Das Parlament
Mit der Beilage aus Politik und Zeitgeschehen

Das Parlament
Nr. 30 - 31 / 24.07.2006
Friedemann Müller

Der große Hunger nach Energie

Hohe Preise - weite Transportwege - begrenzte Ölmengen

China ist mit Macht und viel Effekt auf den internationalen Energiemärkten eingestiegen. 1992 war das Land noch Nettoexporteur auf dem Rohölmarkt, inzwischen ist es zum zweitgrößten Ölimporteur nach den USA aufgestiegen.
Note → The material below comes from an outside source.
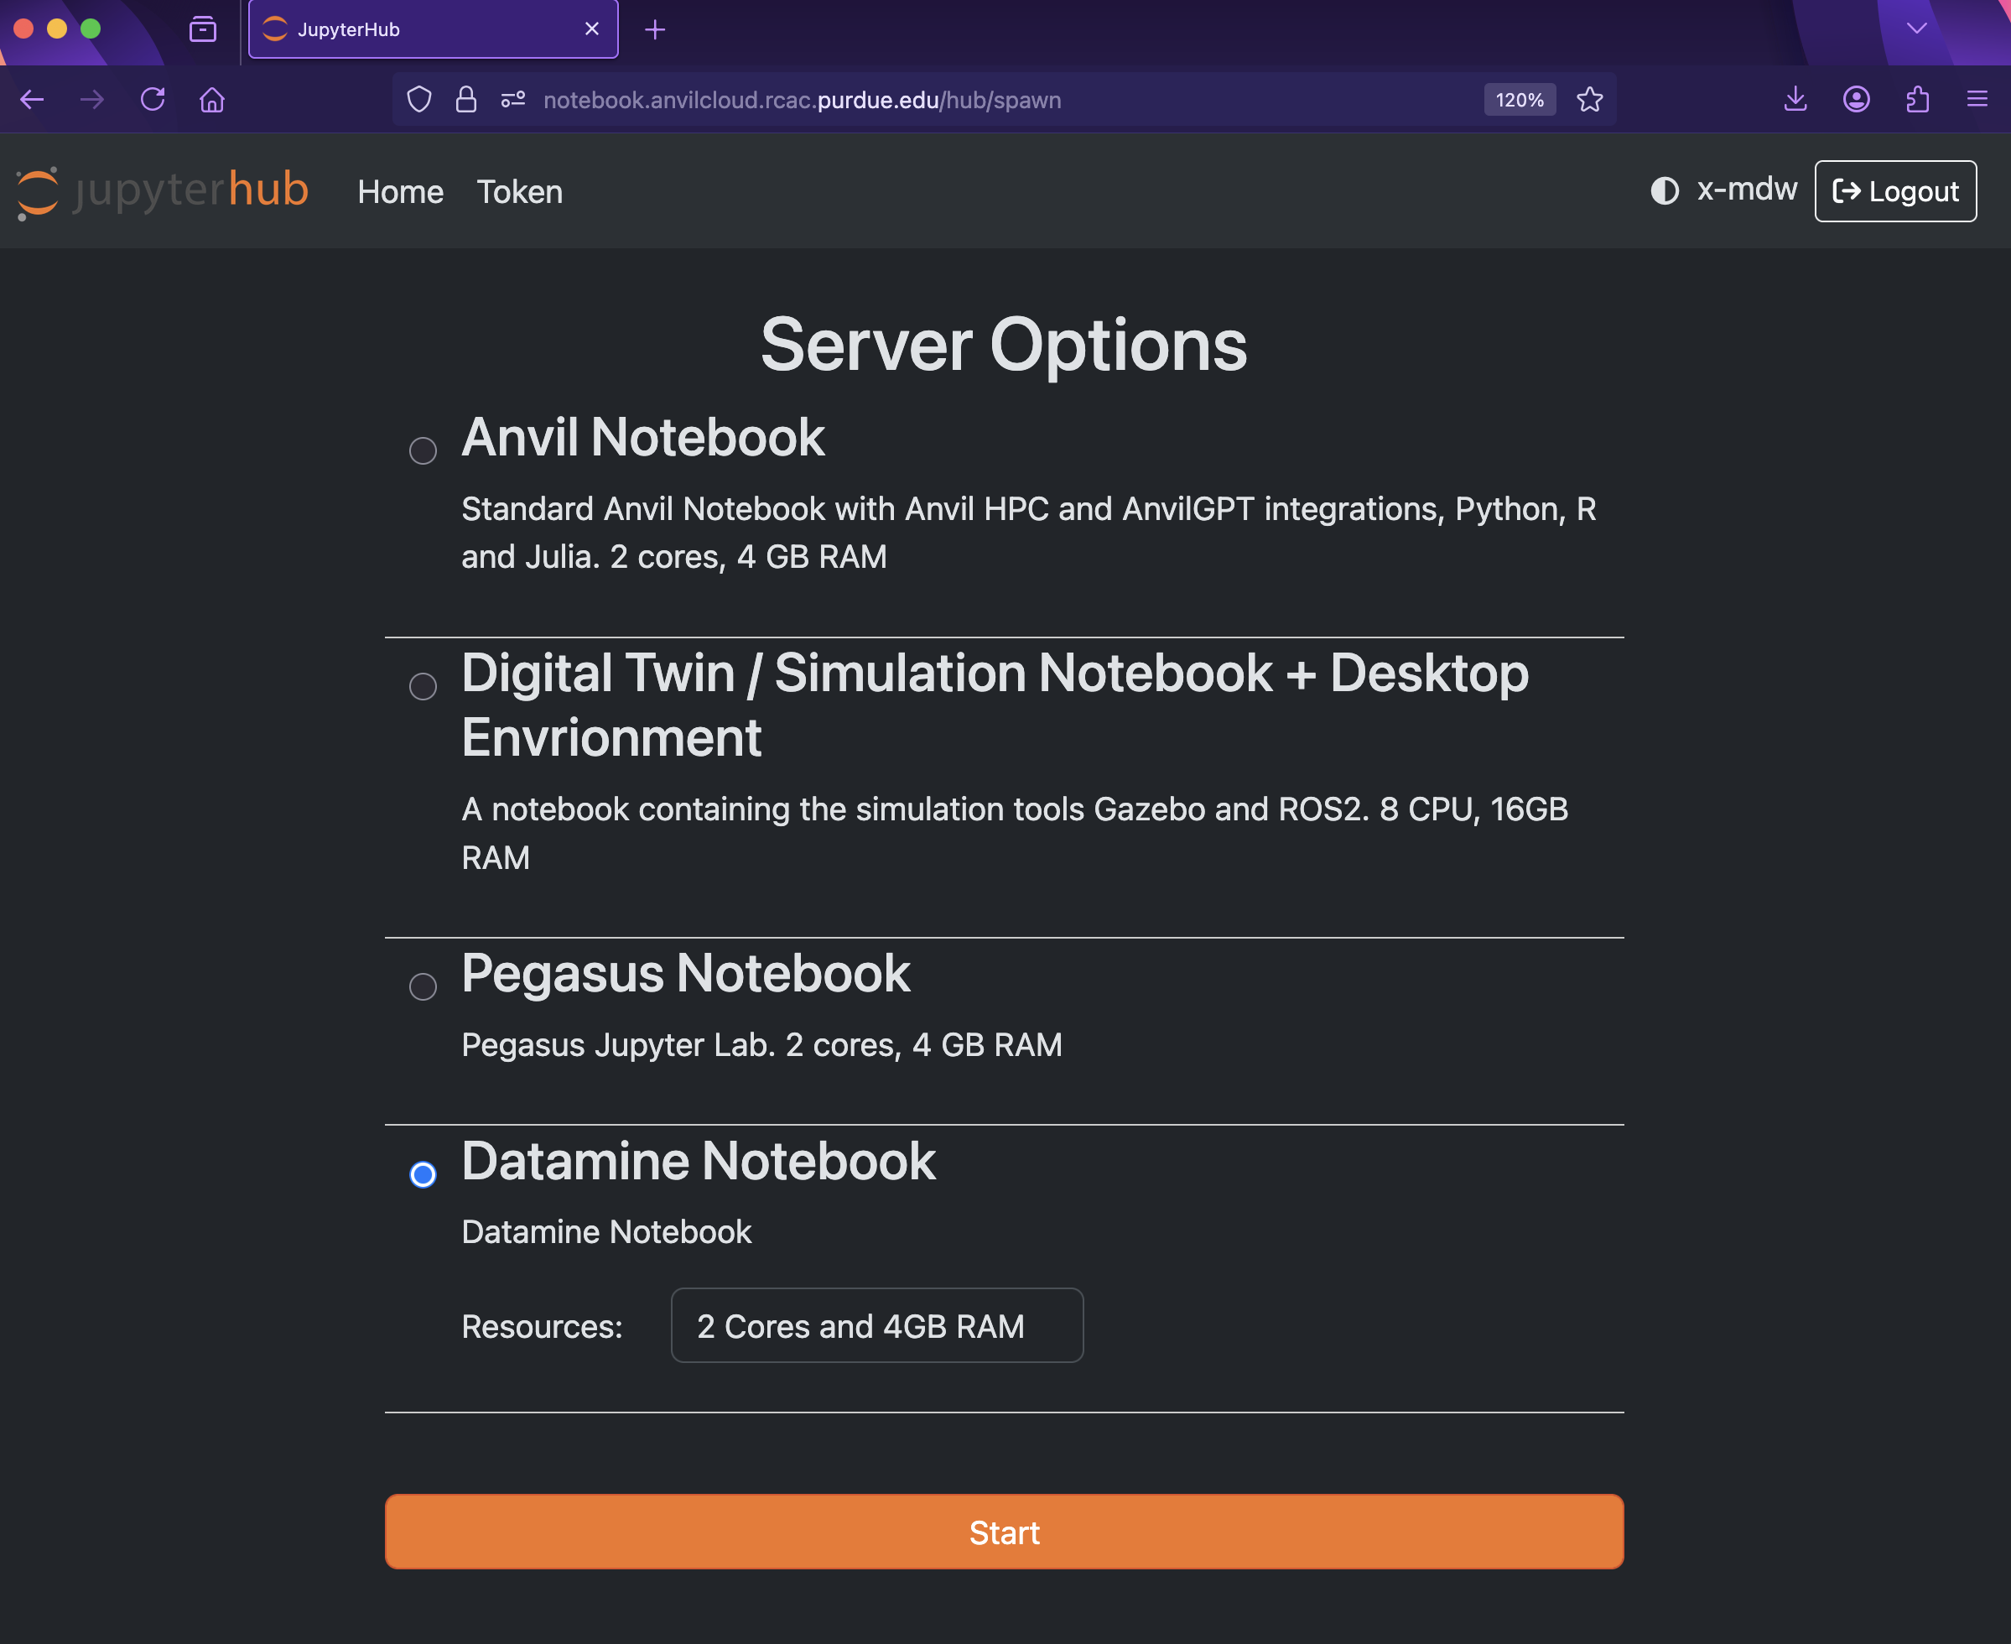This screenshot has width=2011, height=1644.
Task: Select the Pegasus Notebook radio button
Action: (423, 988)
Das Wachstum der Ölimporte Chinas hat einen wesentlichen Beitrag dazu geleistet, dass der globale Ölmarkt seit dem Jahr 2000 von einem durch die Verbraucher dominierten Markt zu einem Verkäufermarkt geworden ist. Im Jahr 2000 hatte die OPEC angekündigt, den Ölpreis auf einem höheren Niveau als in den 90er-Jahren zu stabilisieren und zwar in einem Preiskorridor zwischen 22 und 28 Dollar. Drei Jahre lang hat diese Preispolitik funktioniert. Doch die Nachfrage hat den Preis im Jahr 2003 nach oben ausbrechen und auf das Dreifache steigen lassen. Ein Drittel des gesamten globalen Nachfragewachstums zwischen den Jahren 2000 und 2005 geht allein auf die Rechnung Chinas. Dazu kommen andere asiatische Länder wie Indien, die mit Zeitverzögerung dem chinesischen Drang zum Import von Öl folgen, das insbesondere für den Verkehrssektor gebraucht wird.

Langfristige Trends

Dieser massive Einstieg Chinas und anderer asiatischer Länder als Nachfrager auf den internationalen Ölmärkten kommt zu einer für die westlichen Industrieländer unpassenden Zeit. Dies liegt an langfristigen und kaum umkehrbaren Trends: Erstens: Der Mittlere Osten verfügt schon jetzt über 62 Prozent der gesicherten konventionellen Ölreserven. Diese Konzentration erhöht sich weiter, weil in allen anderen Regionen die Reserven schneller erschöpft sind als am Persischen Golf. Diese Region ist aber bereits heute politisch fragil. Ein Verteilungskampf zwischen China und der westlichen Welt würde eine zusätzliche krisenhafte Zuspitzung bedeuten. Zweitens: Die Ölproduktion geht in den kommenden beiden Jahrzehnten in allen großen Verbraucherregionen - China und die OECD-Welt eingeschlossen - absolut zurück. Das bedeutet, dass die Importabhängigkeit wächst und noch kritischere Schwellen erreicht. Drittens: Die Re-Nationalisierung der Produzentenländer und Politisierung der Energieverfügbarkeit schreitet voran. Dies gilt in Venezuela ebenso wie in Russland und Iran. Auch in Saudi-Arabien herrscht der Trend vor, Investitionen, die der Markt fordert, zu ignorieren und keine ausländischen Investoren zur Ölerschließung ins Land zu lassen.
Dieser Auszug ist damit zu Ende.